## [TAREA ASIGNADA A]
Indica si cada afirmación coincide con el hilo del foro sobre la batería del cortapelos: (i) las instrucciones del aparato aconsejan recargar la batería antes de cada uso; (ii) Nuyel dice que las baterías Li-ion conviene almacenarlas cargadas al 100%; (iii) LOBITO sabe que la batería es de litio. Responde sí o no a cada una y cita literalmente las palabras del hilo que lo deciden.
## [TAREA ASIGNADA B]
Escribe la continuación del hilo del foro sobre la batería del cortapelos a partir del punto en que se detiene.

## [TEXTO FUENTE]
───
# ¿Cómo recargar batería de un cortapelos?



## LOBITO (Sep 27, 2014)

Hola; Buenas Noches.

Hace unos días compre un aparato de cuidado personal.
Concretamente se trata de un cortapelos a bateria.
La bateria se puede recargar tanto por un puerto USB, como mediante un cargador (incorporado).

Y ahora planteo la consulta que me a traido a este tema.
Segun puedo leer en las instrucciones, recomiendan recargar la batería antes de cada uso.
Por otro lado también recomiendan el descargar la bateria totalmente cada 6 meses, para despues cargar al 100%, y partiendo de cero.

Mi principal duda es si es recomendable el cargarla despues de su uso, y antes de almacenar el cortapelos.
Pogamos que mañana me corto el pelo.
Antes de utilizalo cargo la batería.
¿Y después que hago?
Me refiero a antes de guardar el cortapelos hasta dentro de unos meses.

¿Es recomendable almacenarlo con la batería cargada al 100%?
¿O este tipo de baterías no combiene cargarlas cada poco?

Hay tantos tipos de baterías, que estoy un poco pez en el tema...


----------



## proteus7 (Sep 27, 2014)

si te cortas el pelo te acabas la bateria en una sola usada? si no, pues no la cargues hasta que se agote pues tantas cargas acorta la vida de la bateria, y pues ponuna imagen para saber que  tipo de bateria tienes


----------



## opamp (Sep 27, 2014)

Lobito debes saberlo es como invernan los osos.
P.D.: Cuando se habla del # de cargas y descargas de una batería, es a la carga y descarga completa.el efecto memoria de las Ni-Cd nunca lo pude corroborar.


----------



## Nuyel (Sep 28, 2014)

Para resolver correctamente tu duda, ¿y que química de batería utiliza? por ejemplo las Li-ion recomiendan dejarla al 40% para almacenarlas.


----------



## LOBITO (Sep 28, 2014)

Exactamente no se que tipo de batería utiliza, pues no lo pone por ninguna parte.
Y no puedo manipular el parato pues si lo hao pierde la garantía.
Sólo puedo adjuntar la información que tengo.



> Segun puedo leer en las instrucciones, recomiendan recargar la batería antes de cada uso.
> Por otro lado también recomiendan el descargar la bateria totalmente cada 6 meses, para despues cargar al 100%, y partiendo de cero.




Es por lo que pregunto.
No se si es litio o que narices es.
Sólo se que parece tener efecto memoria si no la descargo del todo cada 6 meses.

¿Por qué eso es efecto memoría no?
Que pierde capacidad de recarga si no se realiza la recarga al 100%.


----------



## Nuyel (Oct 2, 2014)
───
## [MATERIAL LISTADO]
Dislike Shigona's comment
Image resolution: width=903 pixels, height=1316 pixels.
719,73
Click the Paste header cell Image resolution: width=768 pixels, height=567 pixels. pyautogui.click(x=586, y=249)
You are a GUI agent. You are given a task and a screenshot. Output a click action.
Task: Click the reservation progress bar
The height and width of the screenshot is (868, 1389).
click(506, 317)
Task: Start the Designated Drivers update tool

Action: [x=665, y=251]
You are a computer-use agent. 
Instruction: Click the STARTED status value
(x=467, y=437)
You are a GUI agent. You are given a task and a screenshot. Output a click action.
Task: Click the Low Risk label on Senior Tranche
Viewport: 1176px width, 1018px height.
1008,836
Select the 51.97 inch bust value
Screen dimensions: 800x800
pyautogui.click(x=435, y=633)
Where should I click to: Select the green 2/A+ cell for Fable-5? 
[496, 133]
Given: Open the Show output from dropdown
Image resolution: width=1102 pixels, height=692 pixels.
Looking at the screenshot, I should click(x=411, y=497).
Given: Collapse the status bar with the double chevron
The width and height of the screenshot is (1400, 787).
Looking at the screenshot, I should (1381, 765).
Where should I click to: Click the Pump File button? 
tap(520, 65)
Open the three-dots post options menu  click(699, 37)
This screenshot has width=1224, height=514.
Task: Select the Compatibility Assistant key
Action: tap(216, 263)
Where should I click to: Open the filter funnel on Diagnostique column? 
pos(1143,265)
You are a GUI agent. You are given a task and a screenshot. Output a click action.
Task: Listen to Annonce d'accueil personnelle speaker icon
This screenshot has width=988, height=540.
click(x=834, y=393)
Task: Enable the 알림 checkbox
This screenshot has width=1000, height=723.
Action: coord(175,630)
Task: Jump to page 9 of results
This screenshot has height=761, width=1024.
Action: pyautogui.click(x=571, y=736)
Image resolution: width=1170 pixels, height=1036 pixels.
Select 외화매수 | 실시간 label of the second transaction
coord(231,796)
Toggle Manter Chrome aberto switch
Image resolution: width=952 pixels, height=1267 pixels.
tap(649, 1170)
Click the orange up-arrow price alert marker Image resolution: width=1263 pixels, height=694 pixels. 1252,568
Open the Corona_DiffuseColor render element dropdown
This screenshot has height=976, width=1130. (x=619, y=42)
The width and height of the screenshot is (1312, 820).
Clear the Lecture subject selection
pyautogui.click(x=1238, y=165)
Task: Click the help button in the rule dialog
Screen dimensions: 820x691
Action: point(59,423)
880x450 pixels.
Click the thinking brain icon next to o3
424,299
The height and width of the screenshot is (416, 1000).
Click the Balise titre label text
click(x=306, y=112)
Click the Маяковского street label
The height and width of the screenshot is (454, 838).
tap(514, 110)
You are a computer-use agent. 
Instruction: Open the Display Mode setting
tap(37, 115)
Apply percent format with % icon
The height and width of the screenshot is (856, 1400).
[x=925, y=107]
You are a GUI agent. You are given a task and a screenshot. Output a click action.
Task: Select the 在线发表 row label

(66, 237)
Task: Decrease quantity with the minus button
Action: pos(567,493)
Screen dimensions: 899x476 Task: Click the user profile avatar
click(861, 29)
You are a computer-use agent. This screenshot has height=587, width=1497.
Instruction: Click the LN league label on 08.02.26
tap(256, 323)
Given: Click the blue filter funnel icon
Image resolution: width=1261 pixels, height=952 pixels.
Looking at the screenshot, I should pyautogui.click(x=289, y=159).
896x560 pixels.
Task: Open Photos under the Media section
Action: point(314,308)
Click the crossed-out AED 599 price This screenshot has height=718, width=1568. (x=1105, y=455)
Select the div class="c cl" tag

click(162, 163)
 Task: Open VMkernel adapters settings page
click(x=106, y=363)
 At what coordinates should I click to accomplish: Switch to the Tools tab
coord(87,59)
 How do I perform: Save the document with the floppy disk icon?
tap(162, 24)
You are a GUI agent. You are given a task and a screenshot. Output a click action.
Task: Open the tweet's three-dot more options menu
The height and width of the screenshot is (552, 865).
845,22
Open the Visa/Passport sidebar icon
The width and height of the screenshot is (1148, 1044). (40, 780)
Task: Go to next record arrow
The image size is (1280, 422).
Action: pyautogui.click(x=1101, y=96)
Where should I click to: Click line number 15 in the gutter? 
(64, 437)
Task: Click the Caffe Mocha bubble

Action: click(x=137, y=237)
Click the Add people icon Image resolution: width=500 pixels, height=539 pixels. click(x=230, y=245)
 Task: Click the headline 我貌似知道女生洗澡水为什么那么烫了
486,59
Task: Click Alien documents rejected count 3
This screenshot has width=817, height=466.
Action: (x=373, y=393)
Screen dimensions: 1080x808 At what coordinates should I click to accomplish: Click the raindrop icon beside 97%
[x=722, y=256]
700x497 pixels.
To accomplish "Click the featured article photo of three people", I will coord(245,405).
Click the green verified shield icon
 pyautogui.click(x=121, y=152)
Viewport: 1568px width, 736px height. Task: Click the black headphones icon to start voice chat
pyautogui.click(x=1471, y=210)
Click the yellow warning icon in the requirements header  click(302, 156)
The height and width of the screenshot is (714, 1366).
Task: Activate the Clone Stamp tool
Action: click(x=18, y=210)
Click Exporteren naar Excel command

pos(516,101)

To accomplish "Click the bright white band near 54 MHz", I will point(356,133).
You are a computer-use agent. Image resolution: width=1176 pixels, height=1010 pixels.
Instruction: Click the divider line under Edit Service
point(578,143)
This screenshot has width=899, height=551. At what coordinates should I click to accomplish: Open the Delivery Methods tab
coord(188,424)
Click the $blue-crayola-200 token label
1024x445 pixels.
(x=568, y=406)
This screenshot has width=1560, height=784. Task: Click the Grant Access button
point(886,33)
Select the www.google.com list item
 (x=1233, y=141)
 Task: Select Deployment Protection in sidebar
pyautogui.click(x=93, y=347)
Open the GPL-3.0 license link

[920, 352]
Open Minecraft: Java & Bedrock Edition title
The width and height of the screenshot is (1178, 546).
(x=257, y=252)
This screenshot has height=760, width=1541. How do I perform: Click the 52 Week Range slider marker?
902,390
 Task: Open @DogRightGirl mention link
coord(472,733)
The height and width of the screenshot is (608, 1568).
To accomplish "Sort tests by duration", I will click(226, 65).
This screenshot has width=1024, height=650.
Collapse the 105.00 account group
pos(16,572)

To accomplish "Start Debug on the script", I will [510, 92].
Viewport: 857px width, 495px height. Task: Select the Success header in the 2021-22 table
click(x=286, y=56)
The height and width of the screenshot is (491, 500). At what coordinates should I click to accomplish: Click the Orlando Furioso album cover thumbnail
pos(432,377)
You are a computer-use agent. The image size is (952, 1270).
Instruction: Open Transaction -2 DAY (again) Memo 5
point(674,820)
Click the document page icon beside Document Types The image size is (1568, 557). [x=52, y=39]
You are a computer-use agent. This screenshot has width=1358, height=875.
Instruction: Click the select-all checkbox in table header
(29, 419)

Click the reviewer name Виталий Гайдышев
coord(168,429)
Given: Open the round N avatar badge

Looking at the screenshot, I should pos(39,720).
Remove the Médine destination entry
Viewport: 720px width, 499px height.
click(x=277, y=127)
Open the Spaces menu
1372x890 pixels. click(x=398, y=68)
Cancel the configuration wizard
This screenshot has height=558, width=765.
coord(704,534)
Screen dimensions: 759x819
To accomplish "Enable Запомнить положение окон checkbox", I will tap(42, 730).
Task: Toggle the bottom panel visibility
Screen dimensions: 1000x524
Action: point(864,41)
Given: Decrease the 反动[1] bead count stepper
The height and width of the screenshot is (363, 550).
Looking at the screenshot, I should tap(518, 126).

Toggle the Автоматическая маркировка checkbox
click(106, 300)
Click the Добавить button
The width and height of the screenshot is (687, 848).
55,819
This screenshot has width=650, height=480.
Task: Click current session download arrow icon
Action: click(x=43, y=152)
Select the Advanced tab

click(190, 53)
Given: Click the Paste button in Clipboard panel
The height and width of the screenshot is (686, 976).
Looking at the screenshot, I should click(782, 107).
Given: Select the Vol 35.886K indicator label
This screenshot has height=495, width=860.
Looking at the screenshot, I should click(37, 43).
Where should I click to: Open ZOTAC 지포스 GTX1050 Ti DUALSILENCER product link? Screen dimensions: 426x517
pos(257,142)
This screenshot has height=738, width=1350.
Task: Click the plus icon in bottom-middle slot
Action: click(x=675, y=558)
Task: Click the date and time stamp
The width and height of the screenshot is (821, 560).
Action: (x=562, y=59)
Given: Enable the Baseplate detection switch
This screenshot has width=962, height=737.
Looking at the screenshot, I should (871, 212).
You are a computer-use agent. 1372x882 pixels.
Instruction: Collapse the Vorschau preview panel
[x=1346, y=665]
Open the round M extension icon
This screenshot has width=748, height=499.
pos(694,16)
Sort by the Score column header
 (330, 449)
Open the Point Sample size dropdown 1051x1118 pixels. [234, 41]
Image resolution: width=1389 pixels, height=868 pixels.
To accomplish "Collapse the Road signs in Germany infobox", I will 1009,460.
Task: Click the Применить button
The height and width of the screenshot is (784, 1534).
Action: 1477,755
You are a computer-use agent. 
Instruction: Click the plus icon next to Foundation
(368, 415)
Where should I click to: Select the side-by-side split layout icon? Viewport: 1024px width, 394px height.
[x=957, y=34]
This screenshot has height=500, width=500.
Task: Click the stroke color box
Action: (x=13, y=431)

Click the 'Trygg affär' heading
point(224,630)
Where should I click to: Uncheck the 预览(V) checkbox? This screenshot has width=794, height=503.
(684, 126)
───
## [RESULTADO A]
(i) Sí: "recomiendan recargar la batería antes de cada uso."
(ii) No: "las Li-ion recomiendan dejarla al 40% para almacenarlas."
(iii) No: "No se si es litio o que narices es."

## [RESULTADO B]
En caso de una de litio la descarga completa se usa solamente para que la circuiteria calibre los valores de carga de la batería, el efecto memoria no está presente en las Ni-MH y Litio, eso ocurre en las Ni-Cd, se trata de que la composición de la batería se ve afectada durante la carga, y es como si la batería "memorizara" hasta donde se descarga, entonces si no permitías que la batería llegara a 0% y la cargabas al 40% entonces se quedaba bloqueado ese 40% y solo podías usar el 60% de la batería, con las Ni-MH y Li-ion el efecto no ocurre, de hecho en las Li-ion es altamente nocivo que llegue a 0% por lo que implementa un circuito de protección que bloquea la batería para que no se recargue si cae a ese punto, de lo contrario pueden hasta explotar.

En general es recomendable almacenarlas con carga media para no afectar mucho su vida útil.

Es raro que no indique el tipo de batería, son toxicas así que deben indicar como disponer de ellas, ¿al menos indica el voltaje? multiplos de 1.2V indicaría que son Ni-Cd o Ni-MH, de 3.7V es el voltaje de celda de las de litio, es fácil recargarlas por USB ya que se requieren 4.2V para ello, eso junto con la recomendación de descarga completa pareciera que es el tipo que utiliza.


----------



## LOBITO (Oct 13, 2014)

> En general es recomendable almacenarlas con carga media para no afectar mucho su vida útil.



Gracias por responder.
Esa última afirmación me biene de perlas.




> Es raro que no indique el tipo de batería, son toxicas así que deben indicar como disponer de ellas, ¿al menos indica el voltaje? multiplos de 1.2V indicaría que son Ni-Cd o Ni-MH, de 3.7V es el voltaje de celda de las de litio, es fácil recargarlas por USB ya que se requieren 4.2V para ello, eso junto con la recomendación de descarga completa pareciera que es el tipo que utiliza.



Tengo que indagar algo más al respecto y ya os contaré.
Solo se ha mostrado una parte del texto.